Exercise objective: Take each line of the material that includes "with" and copy it.

=== Begin Enclosure ===

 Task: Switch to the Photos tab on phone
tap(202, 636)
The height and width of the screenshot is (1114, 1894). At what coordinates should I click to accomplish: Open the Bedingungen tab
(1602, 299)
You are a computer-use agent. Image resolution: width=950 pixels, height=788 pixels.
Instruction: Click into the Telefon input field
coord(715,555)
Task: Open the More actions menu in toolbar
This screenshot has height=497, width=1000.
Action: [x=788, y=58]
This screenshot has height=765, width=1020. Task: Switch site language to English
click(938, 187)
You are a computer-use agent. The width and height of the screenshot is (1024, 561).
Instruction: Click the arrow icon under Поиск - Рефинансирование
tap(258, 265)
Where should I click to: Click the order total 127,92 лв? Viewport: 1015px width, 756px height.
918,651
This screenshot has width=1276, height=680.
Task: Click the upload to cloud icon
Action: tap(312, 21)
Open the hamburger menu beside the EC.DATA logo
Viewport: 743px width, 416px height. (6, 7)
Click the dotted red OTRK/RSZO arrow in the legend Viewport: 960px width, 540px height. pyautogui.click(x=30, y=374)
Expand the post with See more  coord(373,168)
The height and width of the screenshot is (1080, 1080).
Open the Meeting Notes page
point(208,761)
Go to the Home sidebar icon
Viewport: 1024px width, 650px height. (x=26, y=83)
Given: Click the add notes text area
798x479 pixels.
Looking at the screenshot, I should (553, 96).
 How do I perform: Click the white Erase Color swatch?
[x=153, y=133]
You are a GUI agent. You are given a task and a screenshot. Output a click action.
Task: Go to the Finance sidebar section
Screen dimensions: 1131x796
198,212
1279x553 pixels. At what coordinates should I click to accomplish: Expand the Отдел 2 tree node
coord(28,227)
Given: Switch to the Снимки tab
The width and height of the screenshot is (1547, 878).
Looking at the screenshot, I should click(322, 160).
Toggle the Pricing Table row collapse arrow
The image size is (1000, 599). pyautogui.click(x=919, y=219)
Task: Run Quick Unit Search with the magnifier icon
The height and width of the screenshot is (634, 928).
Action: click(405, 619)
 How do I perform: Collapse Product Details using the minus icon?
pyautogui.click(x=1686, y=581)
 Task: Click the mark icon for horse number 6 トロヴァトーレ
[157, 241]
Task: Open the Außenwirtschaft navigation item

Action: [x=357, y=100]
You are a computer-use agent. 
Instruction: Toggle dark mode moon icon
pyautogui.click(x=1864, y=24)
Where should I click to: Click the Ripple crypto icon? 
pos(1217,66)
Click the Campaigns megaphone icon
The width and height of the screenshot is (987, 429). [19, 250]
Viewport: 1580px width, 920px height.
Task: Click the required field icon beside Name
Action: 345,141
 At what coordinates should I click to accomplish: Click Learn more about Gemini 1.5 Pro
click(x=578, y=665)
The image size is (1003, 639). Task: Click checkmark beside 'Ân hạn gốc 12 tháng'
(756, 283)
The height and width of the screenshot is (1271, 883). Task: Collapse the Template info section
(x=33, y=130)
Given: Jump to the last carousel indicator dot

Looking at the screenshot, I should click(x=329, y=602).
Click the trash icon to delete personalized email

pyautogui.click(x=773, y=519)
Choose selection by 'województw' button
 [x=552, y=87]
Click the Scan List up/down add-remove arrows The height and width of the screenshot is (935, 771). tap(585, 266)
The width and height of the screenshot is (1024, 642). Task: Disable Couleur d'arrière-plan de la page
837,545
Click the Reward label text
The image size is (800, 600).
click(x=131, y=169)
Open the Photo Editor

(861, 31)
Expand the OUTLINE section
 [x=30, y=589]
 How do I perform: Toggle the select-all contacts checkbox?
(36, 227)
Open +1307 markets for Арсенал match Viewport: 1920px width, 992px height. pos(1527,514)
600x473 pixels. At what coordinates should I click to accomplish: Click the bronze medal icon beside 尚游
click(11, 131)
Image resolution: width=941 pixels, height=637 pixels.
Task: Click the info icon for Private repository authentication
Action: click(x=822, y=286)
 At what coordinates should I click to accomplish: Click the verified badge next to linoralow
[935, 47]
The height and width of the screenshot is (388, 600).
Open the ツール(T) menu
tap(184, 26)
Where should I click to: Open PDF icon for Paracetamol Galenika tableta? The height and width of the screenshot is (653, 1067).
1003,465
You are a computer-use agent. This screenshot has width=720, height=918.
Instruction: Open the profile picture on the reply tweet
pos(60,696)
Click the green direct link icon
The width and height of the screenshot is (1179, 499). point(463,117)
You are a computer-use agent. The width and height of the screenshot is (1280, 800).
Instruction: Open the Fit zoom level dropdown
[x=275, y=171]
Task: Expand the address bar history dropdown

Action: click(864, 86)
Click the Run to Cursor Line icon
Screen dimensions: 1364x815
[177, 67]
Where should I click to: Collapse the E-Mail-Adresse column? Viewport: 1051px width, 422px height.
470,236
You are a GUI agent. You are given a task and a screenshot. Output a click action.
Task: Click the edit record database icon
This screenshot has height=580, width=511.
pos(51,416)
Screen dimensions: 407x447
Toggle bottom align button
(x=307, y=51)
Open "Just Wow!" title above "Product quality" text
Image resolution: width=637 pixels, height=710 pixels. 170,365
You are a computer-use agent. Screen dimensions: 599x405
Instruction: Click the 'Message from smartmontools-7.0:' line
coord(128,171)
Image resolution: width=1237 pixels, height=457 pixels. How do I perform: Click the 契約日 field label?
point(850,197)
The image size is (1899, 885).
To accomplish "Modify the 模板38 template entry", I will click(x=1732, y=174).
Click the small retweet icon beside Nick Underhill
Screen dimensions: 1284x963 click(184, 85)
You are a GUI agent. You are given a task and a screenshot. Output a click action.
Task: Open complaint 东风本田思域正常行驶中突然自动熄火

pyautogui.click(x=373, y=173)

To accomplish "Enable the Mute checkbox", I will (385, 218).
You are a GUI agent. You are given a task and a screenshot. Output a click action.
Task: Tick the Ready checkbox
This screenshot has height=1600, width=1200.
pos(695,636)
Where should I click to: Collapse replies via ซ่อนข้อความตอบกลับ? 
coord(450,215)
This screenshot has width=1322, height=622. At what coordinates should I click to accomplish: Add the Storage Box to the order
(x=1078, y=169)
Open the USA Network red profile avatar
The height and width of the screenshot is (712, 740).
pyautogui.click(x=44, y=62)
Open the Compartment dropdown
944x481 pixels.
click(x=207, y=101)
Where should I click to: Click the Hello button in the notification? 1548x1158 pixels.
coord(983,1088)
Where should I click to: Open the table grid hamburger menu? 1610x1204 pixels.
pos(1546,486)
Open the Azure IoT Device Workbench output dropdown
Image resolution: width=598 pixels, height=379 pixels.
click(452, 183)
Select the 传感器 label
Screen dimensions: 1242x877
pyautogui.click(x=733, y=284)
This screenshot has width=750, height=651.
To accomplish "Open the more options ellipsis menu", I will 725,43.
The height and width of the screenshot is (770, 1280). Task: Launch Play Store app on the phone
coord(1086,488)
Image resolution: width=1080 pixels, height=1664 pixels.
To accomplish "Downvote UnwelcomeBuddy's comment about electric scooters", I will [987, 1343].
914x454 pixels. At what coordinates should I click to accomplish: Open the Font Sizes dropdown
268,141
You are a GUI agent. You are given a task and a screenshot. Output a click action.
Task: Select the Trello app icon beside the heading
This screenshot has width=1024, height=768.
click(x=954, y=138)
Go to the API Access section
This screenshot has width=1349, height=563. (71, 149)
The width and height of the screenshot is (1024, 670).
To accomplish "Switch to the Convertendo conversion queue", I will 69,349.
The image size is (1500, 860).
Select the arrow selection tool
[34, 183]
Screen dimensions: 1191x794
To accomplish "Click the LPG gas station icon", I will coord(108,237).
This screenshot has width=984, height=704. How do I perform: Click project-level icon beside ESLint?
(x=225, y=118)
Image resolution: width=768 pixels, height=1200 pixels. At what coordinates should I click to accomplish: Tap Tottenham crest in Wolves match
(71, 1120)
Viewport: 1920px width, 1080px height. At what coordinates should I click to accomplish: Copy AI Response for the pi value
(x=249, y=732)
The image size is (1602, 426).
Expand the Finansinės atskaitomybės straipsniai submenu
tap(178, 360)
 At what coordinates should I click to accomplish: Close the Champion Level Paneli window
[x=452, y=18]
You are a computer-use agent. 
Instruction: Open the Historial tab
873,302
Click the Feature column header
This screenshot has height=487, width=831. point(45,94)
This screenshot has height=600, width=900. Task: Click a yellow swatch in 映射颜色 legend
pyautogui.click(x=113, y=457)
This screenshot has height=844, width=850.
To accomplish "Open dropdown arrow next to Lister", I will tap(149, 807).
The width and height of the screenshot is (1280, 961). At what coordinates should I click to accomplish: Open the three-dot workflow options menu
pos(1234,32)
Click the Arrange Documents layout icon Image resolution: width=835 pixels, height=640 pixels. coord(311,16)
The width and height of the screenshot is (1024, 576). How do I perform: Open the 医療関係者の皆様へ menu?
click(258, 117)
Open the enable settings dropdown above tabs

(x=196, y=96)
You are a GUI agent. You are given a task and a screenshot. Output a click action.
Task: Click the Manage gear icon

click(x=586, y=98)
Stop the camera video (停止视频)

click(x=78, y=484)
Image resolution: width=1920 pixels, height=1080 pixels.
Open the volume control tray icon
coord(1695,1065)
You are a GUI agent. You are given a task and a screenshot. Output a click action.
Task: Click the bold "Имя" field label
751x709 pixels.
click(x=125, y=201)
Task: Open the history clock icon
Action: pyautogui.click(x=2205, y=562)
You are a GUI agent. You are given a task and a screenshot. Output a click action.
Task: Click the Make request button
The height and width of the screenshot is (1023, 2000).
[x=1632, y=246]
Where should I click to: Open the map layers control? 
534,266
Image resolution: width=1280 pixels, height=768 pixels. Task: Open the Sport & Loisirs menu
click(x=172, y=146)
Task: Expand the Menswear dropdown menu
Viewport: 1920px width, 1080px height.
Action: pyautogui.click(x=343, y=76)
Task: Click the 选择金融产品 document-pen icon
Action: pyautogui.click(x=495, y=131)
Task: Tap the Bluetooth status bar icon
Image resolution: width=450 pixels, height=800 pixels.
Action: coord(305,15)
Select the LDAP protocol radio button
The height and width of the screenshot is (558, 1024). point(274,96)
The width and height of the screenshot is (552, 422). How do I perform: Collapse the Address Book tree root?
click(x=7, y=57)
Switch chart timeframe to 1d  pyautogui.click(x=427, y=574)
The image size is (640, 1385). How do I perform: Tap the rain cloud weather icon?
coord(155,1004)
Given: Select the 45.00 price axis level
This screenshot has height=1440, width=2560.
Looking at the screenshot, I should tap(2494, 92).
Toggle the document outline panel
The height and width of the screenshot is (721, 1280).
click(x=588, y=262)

=== End Enclosure ===

Output of the task:
Expand the post with See more  coord(373,168)
Task: Run Quick Unit Search with the magnifier icon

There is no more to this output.